L’anciuè racconta della tradizione degli acciugai e della Valle Maira al giornalista Saverio Paffumi.
“Comunque andò, ciò che rimase fu una nostalgia del mare. Furono loro a portare le acciughe tra le montagne e in pianura? Furono loro a tornare indietro, ogni anno, per riprenderle?”
Giriamo le domande a Diego Crestani, valmairese di adozione, innamorato cultore della storia e delle tradizioni della gente della valle, autore di libri in cui ha pubblicato le sue accurate ricerche.
«Non ci sono prove certe che i primi commercianti di acciughe fossero gli abitanti di Moschiéres. Non è possibile capire dove sia nata esattamente questa attività. Nel documento più antico relativo all’attività degli acciugai (1835) si cita il paese, questo però non significa che il mestiere sia nato lì. È un documento che registra l’emigrazione degli uomini per il commercio delle acciughe. Il che però fa pensare a un’attività già fiorente: acquistare pesce salato lungo la costa, conoscerlo, distribuirlo all’interno. Una delle ipotesi è che prima i valmairesi vendessero tele di canapa prodotte in loco, poi qualcuno potrebbe aver scambiato tele per acciughe… E c’erano anche altri mestieri, come i bottai (tra l’altro un tempo le acciughe salate erano conservate in botti o barili di legno). Poi si è capito che l’attività di acciugaio poteva diventare esclusiva, una vera e propria specializzazione.
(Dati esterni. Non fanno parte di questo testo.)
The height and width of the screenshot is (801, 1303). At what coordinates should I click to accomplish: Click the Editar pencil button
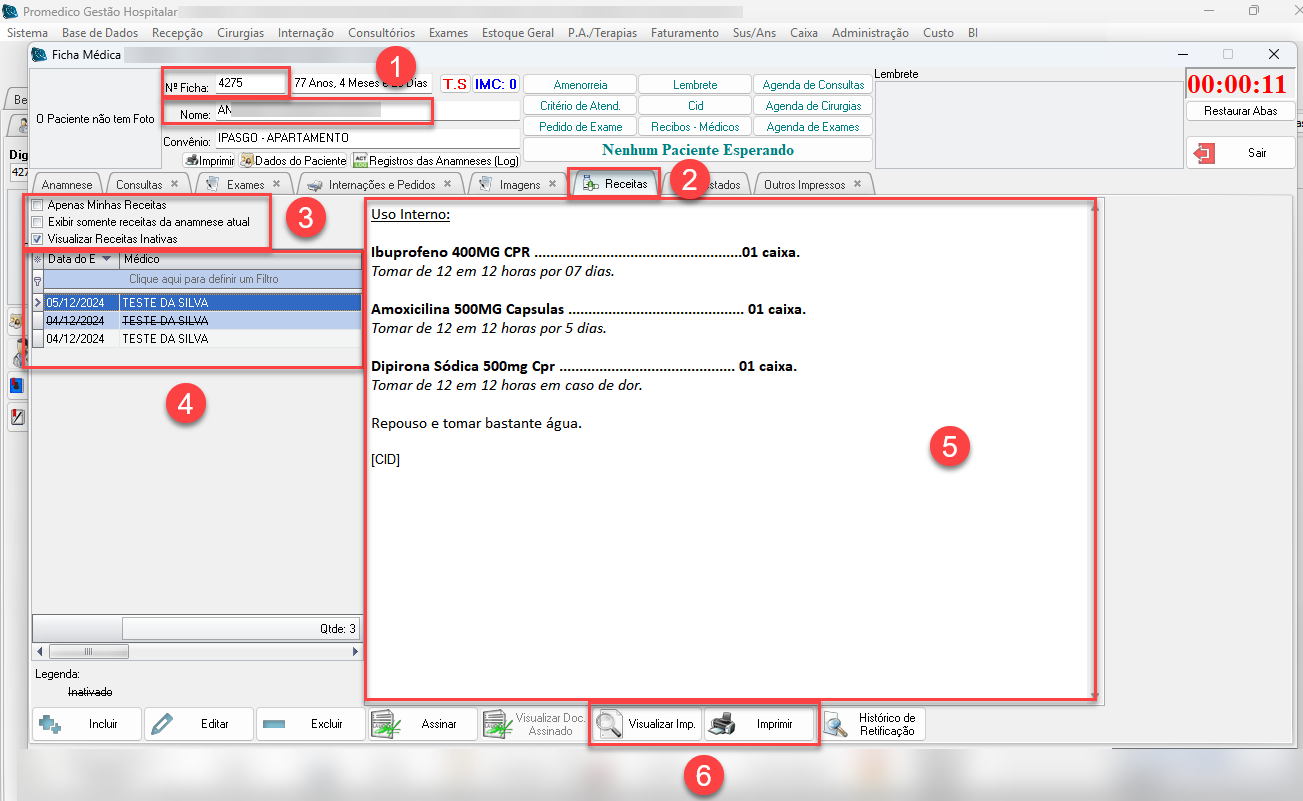pyautogui.click(x=199, y=724)
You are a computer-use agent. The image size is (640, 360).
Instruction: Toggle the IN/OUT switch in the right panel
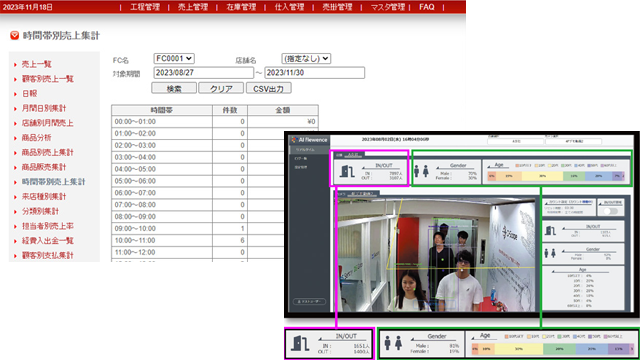tap(611, 211)
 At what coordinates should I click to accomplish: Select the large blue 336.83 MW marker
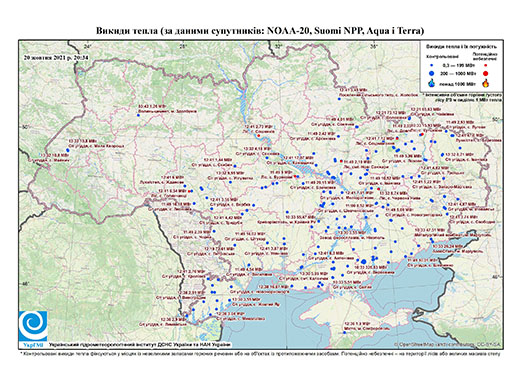[364, 262]
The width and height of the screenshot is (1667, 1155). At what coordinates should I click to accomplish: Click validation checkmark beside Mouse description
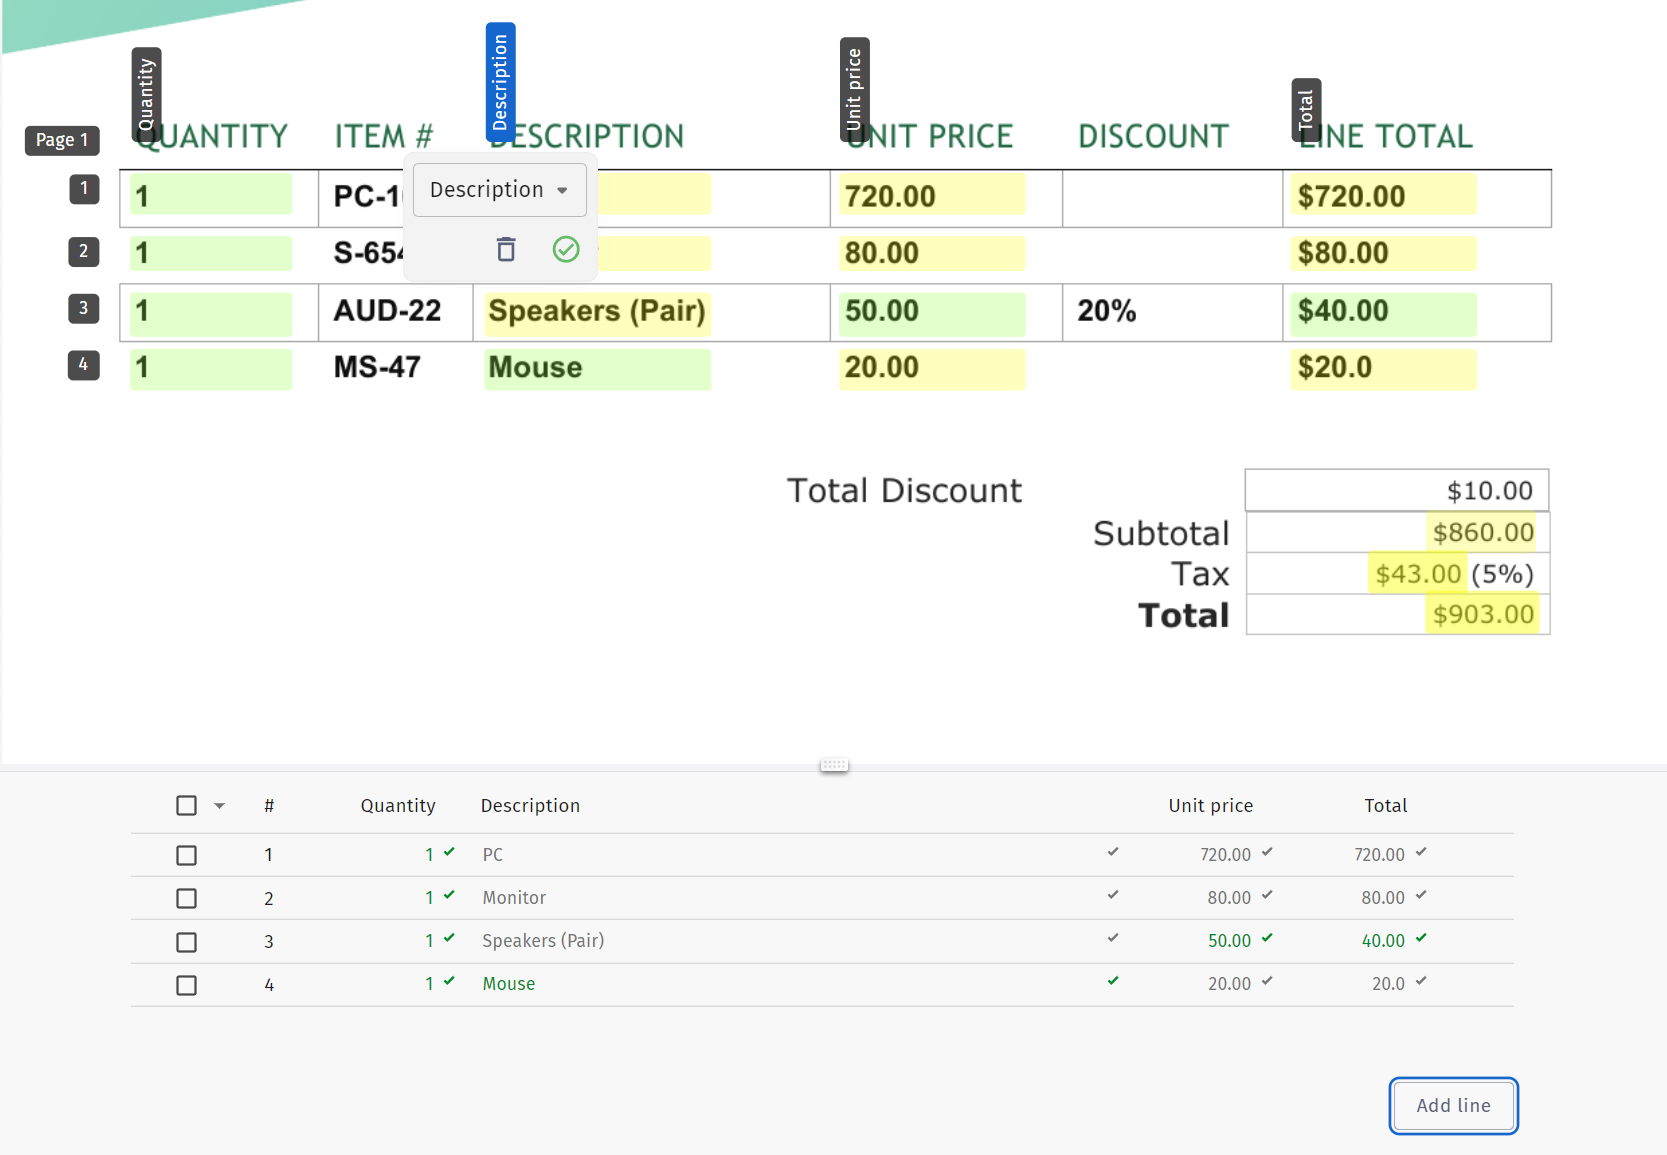point(1112,981)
Alcuni continuarono a vendere con i loro carretti, altri diventarono grossisti, capaci di acquistare l’intero carico di una nave prima che attraccasse al porto di Genova, o di aprire aziende di lavorazione in Spagna, gente che dialogava e trattava alla pari con i maggiori distributori dell’epoca».
Bisogna immaginare questi giovani e giovanissimi contadini di montagna che nei mesi invernali per sopravvivere si inventavano attività del tutto nuove e fuori dagli schemi: oggi le chiameremmo startup.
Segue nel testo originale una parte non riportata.